Task inputs:
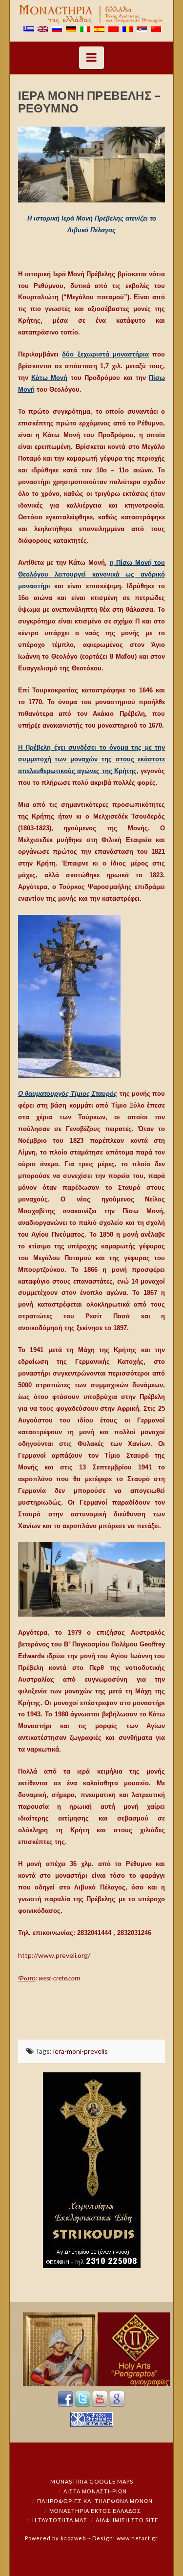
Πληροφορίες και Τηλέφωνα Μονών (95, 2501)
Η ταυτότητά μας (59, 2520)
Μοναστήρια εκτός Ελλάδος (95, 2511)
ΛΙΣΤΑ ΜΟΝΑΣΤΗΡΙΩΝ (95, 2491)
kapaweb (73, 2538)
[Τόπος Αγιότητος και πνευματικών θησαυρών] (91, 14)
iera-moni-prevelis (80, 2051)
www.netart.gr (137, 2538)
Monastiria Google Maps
...
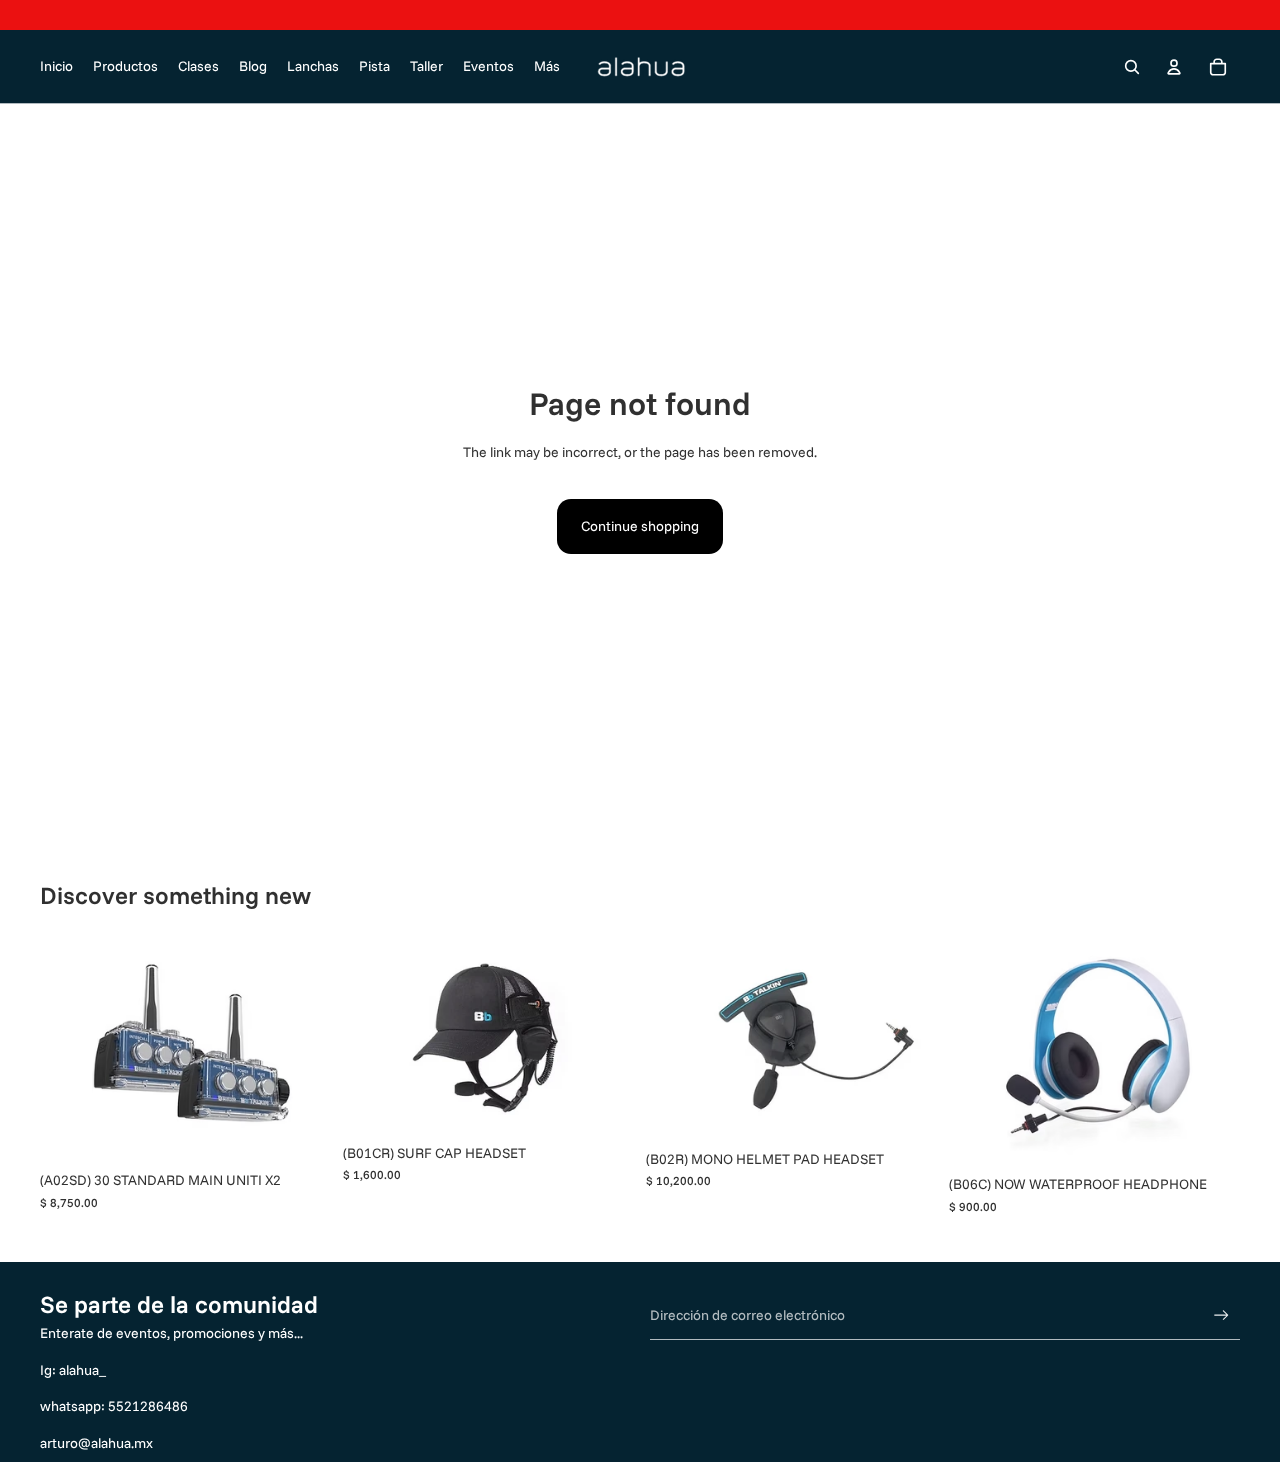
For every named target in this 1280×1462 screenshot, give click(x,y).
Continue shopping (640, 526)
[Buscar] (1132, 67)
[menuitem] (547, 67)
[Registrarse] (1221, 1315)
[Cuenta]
---
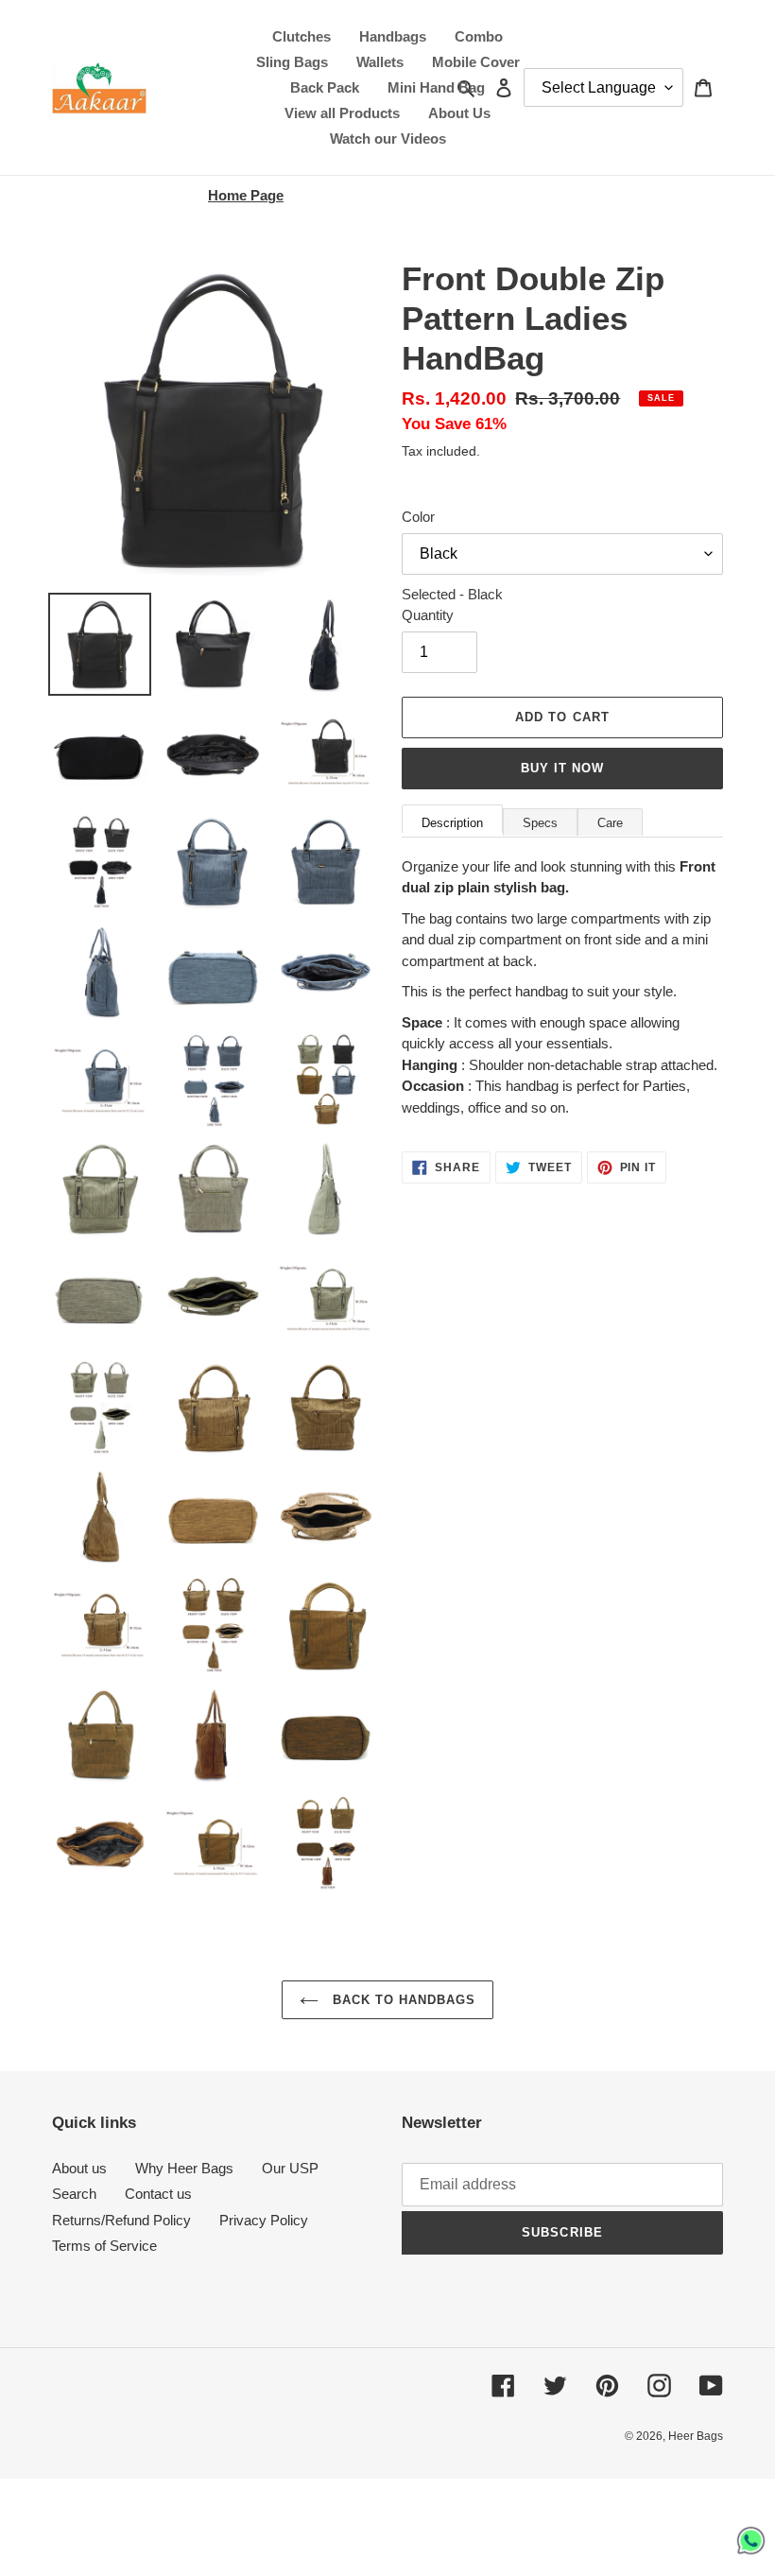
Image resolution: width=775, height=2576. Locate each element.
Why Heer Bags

Problem details: In the listing above, find the line containing "Μοναστήρια εκτός Ελλάδος (95, 2511)" and the line containing "Monastiria Google Maps". Output them and every line between, exactly, and nothing else.

Answer for the task:
Μοναστήρια εκτός Ελλάδος (95, 2511)
ΛΙΣΤΑ ΜΟΝΑΣΤΗΡΙΩΝ (95, 2491)
kapaweb (73, 2538)
[Τόπος Αγιότητος και πνευματικών θησαυρών] (91, 14)
iera-moni-prevelis (80, 2051)
www.netart.gr (137, 2538)
Monastiria Google Maps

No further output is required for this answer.